● **TASK ITEM**
Print the following lines word for word.

● **EXTRACTED MATERIAL**
━━━━━━

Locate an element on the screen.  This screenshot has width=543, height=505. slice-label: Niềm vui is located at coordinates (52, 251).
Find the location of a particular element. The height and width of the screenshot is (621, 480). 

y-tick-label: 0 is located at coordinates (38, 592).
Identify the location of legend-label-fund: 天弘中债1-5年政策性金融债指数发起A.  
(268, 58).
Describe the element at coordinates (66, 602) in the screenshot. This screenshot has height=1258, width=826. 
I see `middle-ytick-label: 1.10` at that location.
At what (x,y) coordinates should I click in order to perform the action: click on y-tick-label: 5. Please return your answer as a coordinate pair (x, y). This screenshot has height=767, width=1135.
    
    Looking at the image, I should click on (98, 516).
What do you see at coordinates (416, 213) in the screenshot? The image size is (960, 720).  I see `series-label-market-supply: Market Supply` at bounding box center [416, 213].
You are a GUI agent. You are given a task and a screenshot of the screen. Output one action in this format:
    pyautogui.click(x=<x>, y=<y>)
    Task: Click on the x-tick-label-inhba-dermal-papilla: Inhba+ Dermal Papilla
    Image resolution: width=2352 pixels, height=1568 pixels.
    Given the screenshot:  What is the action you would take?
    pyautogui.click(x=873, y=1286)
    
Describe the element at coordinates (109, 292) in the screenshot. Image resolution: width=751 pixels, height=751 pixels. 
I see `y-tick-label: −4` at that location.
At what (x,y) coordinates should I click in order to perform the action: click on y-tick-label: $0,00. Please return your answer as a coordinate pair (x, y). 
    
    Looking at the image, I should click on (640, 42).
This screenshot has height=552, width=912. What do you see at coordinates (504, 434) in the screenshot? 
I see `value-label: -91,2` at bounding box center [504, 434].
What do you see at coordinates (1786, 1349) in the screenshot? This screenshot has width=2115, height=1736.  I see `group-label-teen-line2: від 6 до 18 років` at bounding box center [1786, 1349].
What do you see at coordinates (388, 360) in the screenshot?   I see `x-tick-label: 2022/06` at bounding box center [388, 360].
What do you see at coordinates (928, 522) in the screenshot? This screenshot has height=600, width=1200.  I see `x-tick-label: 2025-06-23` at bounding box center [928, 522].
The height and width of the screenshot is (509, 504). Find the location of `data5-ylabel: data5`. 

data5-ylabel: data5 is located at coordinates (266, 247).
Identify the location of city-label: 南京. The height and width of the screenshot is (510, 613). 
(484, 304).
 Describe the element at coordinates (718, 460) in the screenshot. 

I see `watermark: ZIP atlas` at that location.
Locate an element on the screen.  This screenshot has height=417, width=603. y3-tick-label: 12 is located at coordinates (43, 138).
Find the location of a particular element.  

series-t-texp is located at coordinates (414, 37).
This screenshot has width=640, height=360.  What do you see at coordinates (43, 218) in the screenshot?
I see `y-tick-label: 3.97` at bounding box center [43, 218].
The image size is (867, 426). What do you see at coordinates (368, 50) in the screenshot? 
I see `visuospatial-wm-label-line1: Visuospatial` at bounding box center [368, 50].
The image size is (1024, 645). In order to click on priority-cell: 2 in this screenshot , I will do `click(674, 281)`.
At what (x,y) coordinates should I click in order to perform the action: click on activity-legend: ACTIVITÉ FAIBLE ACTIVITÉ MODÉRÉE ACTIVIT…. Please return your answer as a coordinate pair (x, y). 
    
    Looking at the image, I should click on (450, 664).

━━━━━━

● **ANSWER TO THE PROBLEM**
Locate an element on the screen.  This screenshot has width=543, height=505. slice-label: Niềm vui is located at coordinates (52, 251).
Find the location of a particular element. The height and width of the screenshot is (621, 480). 

y-tick-label: 0 is located at coordinates (38, 592).
Identify the location of legend-label-fund: 天弘中债1-5年政策性金融债指数发起A.  
(268, 58).
Describe the element at coordinates (66, 602) in the screenshot. This screenshot has height=1258, width=826. 
I see `middle-ytick-label: 1.10` at that location.
At what (x,y) coordinates should I click in order to perform the action: click on y-tick-label: 5. Please return your answer as a coordinate pair (x, y). This screenshot has height=767, width=1135.
    
    Looking at the image, I should click on (98, 516).
What do you see at coordinates (416, 213) in the screenshot? The image size is (960, 720).  I see `series-label-market-supply: Market Supply` at bounding box center [416, 213].
You are a GUI agent. You are given a task and a screenshot of the screen. Output one action in this format:
    pyautogui.click(x=<x>, y=<y>)
    Task: Click on the x-tick-label-inhba-dermal-papilla: Inhba+ Dermal Papilla
    Image resolution: width=2352 pixels, height=1568 pixels.
    Given the screenshot:  What is the action you would take?
    pyautogui.click(x=873, y=1286)
    
Describe the element at coordinates (109, 292) in the screenshot. Image resolution: width=751 pixels, height=751 pixels. 
I see `y-tick-label: −4` at that location.
At what (x,y) coordinates should I click in order to perform the action: click on y-tick-label: $0,00. Please return your answer as a coordinate pair (x, y). 
    
    Looking at the image, I should click on (640, 42).
This screenshot has height=552, width=912. What do you see at coordinates (504, 434) in the screenshot? 
I see `value-label: -91,2` at bounding box center [504, 434].
What do you see at coordinates (1786, 1349) in the screenshot? This screenshot has width=2115, height=1736.  I see `group-label-teen-line2: від 6 до 18 років` at bounding box center [1786, 1349].
What do you see at coordinates (388, 360) in the screenshot?   I see `x-tick-label: 2022/06` at bounding box center [388, 360].
What do you see at coordinates (928, 522) in the screenshot? This screenshot has height=600, width=1200.  I see `x-tick-label: 2025-06-23` at bounding box center [928, 522].
The height and width of the screenshot is (509, 504). Find the location of `data5-ylabel: data5`. 

data5-ylabel: data5 is located at coordinates (266, 247).
Identify the location of city-label: 南京. The height and width of the screenshot is (510, 613). 
(484, 304).
 Describe the element at coordinates (718, 460) in the screenshot. 

I see `watermark: ZIP atlas` at that location.
Locate an element on the screen.  This screenshot has height=417, width=603. y3-tick-label: 12 is located at coordinates (43, 138).
Find the location of a particular element.  

series-t-texp is located at coordinates (414, 37).
This screenshot has width=640, height=360.  What do you see at coordinates (43, 218) in the screenshot?
I see `y-tick-label: 3.97` at bounding box center [43, 218].
The image size is (867, 426). What do you see at coordinates (368, 50) in the screenshot? 
I see `visuospatial-wm-label-line1: Visuospatial` at bounding box center [368, 50].
The image size is (1024, 645). In order to click on priority-cell: 2 in this screenshot , I will do `click(674, 281)`.
At what (x,y) coordinates should I click in order to perform the action: click on activity-legend: ACTIVITÉ FAIBLE ACTIVITÉ MODÉRÉE ACTIVIT…. Please return your answer as a coordinate pair (x, y). 
    
    Looking at the image, I should click on (450, 664).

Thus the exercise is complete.